Bill of rights for airline passengers long overdue

Armchair Mayor
By Mel Rothenburger
April 19, 2017 - 5:00am Updated: April 19, 2017 - 5:50pm

KAMLOOPS — We all know flying economy isn’t a bed of roses at the best of times. Seats designed for short, skinny people, cramming carry-ons into the overheads, some lout beside you snoring, babies wailing. The video screen on your seatback conks out. And the food, or lack of it. We’ve all been there.

Then there’s the worst of times. That’s when the airline overbooks and tells a passenger to get off the plane, and when he doesn’t, three burly airline guys come aboard and haul him away. That’s what happened on United Airlines recently.

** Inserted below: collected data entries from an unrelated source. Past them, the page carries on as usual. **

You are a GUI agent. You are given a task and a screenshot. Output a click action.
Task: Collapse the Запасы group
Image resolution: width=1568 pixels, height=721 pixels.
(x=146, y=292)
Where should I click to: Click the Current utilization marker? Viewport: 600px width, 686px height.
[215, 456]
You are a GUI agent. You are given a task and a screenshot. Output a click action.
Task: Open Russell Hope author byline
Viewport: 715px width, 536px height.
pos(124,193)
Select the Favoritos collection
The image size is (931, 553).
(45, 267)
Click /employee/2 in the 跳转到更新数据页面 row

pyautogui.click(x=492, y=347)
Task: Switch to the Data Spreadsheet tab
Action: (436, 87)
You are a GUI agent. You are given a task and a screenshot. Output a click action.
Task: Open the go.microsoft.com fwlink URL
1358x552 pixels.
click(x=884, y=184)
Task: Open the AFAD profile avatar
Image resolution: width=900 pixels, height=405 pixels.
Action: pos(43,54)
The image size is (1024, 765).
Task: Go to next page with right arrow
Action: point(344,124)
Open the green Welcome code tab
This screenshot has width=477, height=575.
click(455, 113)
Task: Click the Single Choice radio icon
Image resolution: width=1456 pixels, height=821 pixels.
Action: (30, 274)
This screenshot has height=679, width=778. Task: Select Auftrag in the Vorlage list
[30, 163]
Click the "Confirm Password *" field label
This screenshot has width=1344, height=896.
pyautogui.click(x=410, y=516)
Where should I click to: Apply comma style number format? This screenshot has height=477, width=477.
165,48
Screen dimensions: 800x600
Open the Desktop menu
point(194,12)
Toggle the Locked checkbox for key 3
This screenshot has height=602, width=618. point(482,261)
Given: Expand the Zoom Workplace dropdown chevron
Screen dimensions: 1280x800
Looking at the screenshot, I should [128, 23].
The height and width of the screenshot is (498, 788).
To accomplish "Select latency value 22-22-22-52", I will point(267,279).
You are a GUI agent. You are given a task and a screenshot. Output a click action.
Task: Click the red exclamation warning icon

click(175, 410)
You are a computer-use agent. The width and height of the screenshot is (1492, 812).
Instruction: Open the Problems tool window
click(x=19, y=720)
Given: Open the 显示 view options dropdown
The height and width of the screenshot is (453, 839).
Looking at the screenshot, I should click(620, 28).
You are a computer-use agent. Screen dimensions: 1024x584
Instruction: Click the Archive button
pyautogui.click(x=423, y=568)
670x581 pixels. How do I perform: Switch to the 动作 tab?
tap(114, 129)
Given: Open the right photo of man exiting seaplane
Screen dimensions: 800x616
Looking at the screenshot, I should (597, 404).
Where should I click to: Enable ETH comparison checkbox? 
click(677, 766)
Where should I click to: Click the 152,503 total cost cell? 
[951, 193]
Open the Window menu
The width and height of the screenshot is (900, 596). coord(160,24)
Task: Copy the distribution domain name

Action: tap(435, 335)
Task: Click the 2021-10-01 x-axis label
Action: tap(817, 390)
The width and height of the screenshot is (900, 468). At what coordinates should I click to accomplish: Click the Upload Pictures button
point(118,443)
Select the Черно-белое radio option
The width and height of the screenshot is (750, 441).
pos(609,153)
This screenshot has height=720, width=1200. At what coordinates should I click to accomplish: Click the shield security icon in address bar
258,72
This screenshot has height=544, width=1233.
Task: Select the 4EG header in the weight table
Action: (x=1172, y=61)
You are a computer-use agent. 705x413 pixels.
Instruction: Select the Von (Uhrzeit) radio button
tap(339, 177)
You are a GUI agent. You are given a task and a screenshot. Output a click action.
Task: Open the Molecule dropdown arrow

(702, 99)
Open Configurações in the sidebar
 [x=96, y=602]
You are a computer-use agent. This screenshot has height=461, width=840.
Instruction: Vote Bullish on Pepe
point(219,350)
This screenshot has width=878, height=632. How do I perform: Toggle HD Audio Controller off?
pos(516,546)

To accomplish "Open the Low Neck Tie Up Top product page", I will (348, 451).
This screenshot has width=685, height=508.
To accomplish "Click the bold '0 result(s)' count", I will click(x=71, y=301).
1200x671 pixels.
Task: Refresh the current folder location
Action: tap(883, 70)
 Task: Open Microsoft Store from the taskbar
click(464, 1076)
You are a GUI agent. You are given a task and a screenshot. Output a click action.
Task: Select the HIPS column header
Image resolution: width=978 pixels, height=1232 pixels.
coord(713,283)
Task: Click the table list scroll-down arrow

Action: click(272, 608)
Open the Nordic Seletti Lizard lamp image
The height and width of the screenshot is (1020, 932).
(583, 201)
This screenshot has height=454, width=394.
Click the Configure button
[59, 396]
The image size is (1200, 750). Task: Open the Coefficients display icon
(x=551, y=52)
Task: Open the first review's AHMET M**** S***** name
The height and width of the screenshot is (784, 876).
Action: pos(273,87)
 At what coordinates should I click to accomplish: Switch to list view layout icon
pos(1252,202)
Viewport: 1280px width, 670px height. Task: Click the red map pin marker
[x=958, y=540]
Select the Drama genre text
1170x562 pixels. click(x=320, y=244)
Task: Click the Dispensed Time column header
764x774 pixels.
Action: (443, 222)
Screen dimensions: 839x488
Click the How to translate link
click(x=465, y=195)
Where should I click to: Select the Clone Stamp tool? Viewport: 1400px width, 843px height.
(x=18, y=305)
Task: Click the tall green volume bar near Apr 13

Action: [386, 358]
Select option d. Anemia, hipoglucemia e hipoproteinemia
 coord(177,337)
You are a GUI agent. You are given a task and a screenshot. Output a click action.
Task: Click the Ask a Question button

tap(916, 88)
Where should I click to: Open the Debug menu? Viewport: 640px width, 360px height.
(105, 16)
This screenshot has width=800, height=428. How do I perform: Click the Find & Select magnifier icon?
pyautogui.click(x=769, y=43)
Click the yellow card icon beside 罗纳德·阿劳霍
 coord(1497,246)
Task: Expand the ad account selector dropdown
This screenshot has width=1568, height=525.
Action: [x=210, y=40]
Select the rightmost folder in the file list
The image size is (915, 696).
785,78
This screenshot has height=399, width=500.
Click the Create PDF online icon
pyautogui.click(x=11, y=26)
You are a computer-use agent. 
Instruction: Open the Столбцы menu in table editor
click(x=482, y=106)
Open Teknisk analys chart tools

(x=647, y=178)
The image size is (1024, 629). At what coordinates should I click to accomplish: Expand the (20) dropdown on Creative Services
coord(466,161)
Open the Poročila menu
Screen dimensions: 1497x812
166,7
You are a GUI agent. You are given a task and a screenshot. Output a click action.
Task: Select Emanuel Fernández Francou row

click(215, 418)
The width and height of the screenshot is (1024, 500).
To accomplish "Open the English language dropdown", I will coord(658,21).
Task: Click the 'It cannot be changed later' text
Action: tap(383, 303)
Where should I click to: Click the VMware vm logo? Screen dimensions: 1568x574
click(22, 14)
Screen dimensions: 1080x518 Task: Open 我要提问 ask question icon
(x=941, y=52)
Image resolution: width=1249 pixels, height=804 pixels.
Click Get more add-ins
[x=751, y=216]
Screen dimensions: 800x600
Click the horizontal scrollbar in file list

Then came the story of the 10-year-old kid who was bumped from an Air Canada flight to Cost Rica for a family vacay. Seriously.

There’s something just wrong about paying for a ticket, arriving on time and then being told, sorry, we’ve changed our minds about having you as a customer.

In Canada, passenger rights are bestowed by airlines on a voluntary basis, but Transport Minister Marc Garneau vows to beef them up, especially with respect to bumping.

Fortunately, there’s one ray of sunshine through the gloom that is the airline industry.

As a plane from Etihad Airways — no, I’d never heard of it, either — was taxiing for takeoff at Manchester Airport in the U.K., the pilot was told that two passengers had received a text message saying their grandson was in intensive care.

What did the pilot do? He turned the plane around, and staff unloaded the couple’s baggage and helped them back to their car so they could drive to their grandson.

That just makes you want to find somebody from Etihad Airways and give them a big hug, and fly somewhere, anywhere, with them.

Here at home we’ll simply have to wait patiently to see what the feds come up with to make airlines treat us with a little more respect. Could they do something about those awful seats, while they’re at it?